((

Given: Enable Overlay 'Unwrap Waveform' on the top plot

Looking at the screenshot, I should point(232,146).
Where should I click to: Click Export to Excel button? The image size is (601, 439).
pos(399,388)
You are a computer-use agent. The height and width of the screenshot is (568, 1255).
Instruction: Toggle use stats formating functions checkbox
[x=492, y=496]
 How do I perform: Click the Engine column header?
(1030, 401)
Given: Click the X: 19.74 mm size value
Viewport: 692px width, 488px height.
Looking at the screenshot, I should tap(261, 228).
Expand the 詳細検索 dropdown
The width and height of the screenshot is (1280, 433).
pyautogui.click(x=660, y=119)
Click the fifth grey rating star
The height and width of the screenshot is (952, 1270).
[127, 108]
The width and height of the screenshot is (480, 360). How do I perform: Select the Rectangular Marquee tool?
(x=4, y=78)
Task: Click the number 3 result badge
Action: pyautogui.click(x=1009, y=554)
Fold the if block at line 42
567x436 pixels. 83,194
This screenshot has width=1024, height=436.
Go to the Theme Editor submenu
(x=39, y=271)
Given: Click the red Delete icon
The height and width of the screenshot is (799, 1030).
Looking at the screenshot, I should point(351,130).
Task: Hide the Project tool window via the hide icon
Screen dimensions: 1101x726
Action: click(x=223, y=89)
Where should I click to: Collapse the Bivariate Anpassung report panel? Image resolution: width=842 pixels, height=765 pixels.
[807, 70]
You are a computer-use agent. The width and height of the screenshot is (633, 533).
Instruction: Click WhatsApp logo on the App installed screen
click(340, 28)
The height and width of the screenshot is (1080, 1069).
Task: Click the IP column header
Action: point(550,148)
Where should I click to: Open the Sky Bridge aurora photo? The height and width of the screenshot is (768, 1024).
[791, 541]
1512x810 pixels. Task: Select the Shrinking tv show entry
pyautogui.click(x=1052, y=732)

))

**Required work**
Give every entry back exactly as it was written above.

**Task result**
Given: Enable Overlay 'Unwrap Waveform' on the top plot

Looking at the screenshot, I should point(232,146).
Where should I click to: Click Export to Excel button? The image size is (601, 439).
pos(399,388)
You are a computer-use agent. The height and width of the screenshot is (568, 1255).
Instruction: Toggle use stats formating functions checkbox
[x=492, y=496]
 How do I perform: Click the Engine column header?
(1030, 401)
Given: Click the X: 19.74 mm size value
Viewport: 692px width, 488px height.
Looking at the screenshot, I should tap(261, 228).
Expand the 詳細検索 dropdown
The width and height of the screenshot is (1280, 433).
pyautogui.click(x=660, y=119)
Click the fifth grey rating star
The height and width of the screenshot is (952, 1270).
[127, 108]
The width and height of the screenshot is (480, 360). How do I perform: Select the Rectangular Marquee tool?
(x=4, y=78)
Task: Click the number 3 result badge
Action: pyautogui.click(x=1009, y=554)
Fold the if block at line 42
567x436 pixels. 83,194
This screenshot has width=1024, height=436.
Go to the Theme Editor submenu
(x=39, y=271)
Given: Click the red Delete icon
The height and width of the screenshot is (799, 1030).
Looking at the screenshot, I should point(351,130).
Task: Hide the Project tool window via the hide icon
Screen dimensions: 1101x726
Action: click(x=223, y=89)
Where should I click to: Collapse the Bivariate Anpassung report panel? Image resolution: width=842 pixels, height=765 pixels.
[807, 70]
You are a computer-use agent. The width and height of the screenshot is (633, 533).
Instruction: Click WhatsApp logo on the App installed screen
click(340, 28)
The height and width of the screenshot is (1080, 1069).
Task: Click the IP column header
Action: point(550,148)
Where should I click to: Open the Sky Bridge aurora photo? The height and width of the screenshot is (768, 1024).
[791, 541]
1512x810 pixels. Task: Select the Shrinking tv show entry
pyautogui.click(x=1052, y=732)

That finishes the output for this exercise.